_What to work on_: Set out each line of the entries below as a row in a Markdown table with the columns Row and Entry line, numbering the rows and skipping blank lines.
-- start Recorded information --
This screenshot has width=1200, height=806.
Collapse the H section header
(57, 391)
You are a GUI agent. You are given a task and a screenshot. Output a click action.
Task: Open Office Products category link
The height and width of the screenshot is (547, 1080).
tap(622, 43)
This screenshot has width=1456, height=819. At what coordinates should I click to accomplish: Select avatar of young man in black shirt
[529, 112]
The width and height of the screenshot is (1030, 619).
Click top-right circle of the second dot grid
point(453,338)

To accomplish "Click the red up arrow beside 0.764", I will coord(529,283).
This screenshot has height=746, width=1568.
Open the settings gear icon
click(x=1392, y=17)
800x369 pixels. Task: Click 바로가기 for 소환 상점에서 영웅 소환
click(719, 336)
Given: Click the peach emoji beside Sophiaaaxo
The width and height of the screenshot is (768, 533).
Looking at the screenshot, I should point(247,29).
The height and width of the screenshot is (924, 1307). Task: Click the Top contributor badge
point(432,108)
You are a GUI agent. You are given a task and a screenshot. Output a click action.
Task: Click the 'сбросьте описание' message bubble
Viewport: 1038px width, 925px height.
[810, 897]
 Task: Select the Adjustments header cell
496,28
-- end Recorded information --
_Solution to this problem_:
| Row | Entry line |
|---|---|
| 1 | This screenshot has width=1200, height=806. |
| 2 | Collapse the H section header |
| 3 | (57, 391) |
| 4 | You are a GUI agent. You are given a task and a screenshot. Output a click action. |
| 5 | Task: Open Office Products category link |
| 6 | The height and width of the screenshot is (547, 1080). |
| 7 | tap(622, 43) |
| 8 | This screenshot has width=1456, height=819. At what coordinates should I click to accomplish: Select avatar of young man in black shirt |
| 9 | [529, 112] |
| 10 | The width and height of the screenshot is (1030, 619). |
| 11 | Click top-right circle of the second dot grid |
| 12 | point(453,338) |
| 13 | To accomplish "Click the red up arrow beside 0.764", I will coord(529,283). |
| 14 | This screenshot has height=746, width=1568. |
| 15 | Open the settings gear icon |
| 16 | click(x=1392, y=17) |
| 17 | 800x369 pixels. Task: Click 바로가기 for 소환 상점에서 영웅 소환 |
| 18 | click(719, 336) |
| 19 | Given: Click the peach emoji beside Sophiaaaxo |
| 20 | The width and height of the screenshot is (768, 533). |
| 21 | Looking at the screenshot, I should point(247,29). |
| 22 | The height and width of the screenshot is (924, 1307). Task: Click the Top contributor badge |
| 23 | point(432,108) |
| 24 | You are a GUI agent. You are given a task and a screenshot. Output a click action. |
| 25 | Task: Click the 'сбросьте описание' message bubble |
| 26 | Viewport: 1038px width, 925px height. |
| 27 | [810, 897] |
| 28 |  Task: Select the Adjustments header cell |
| 29 | 496,28 |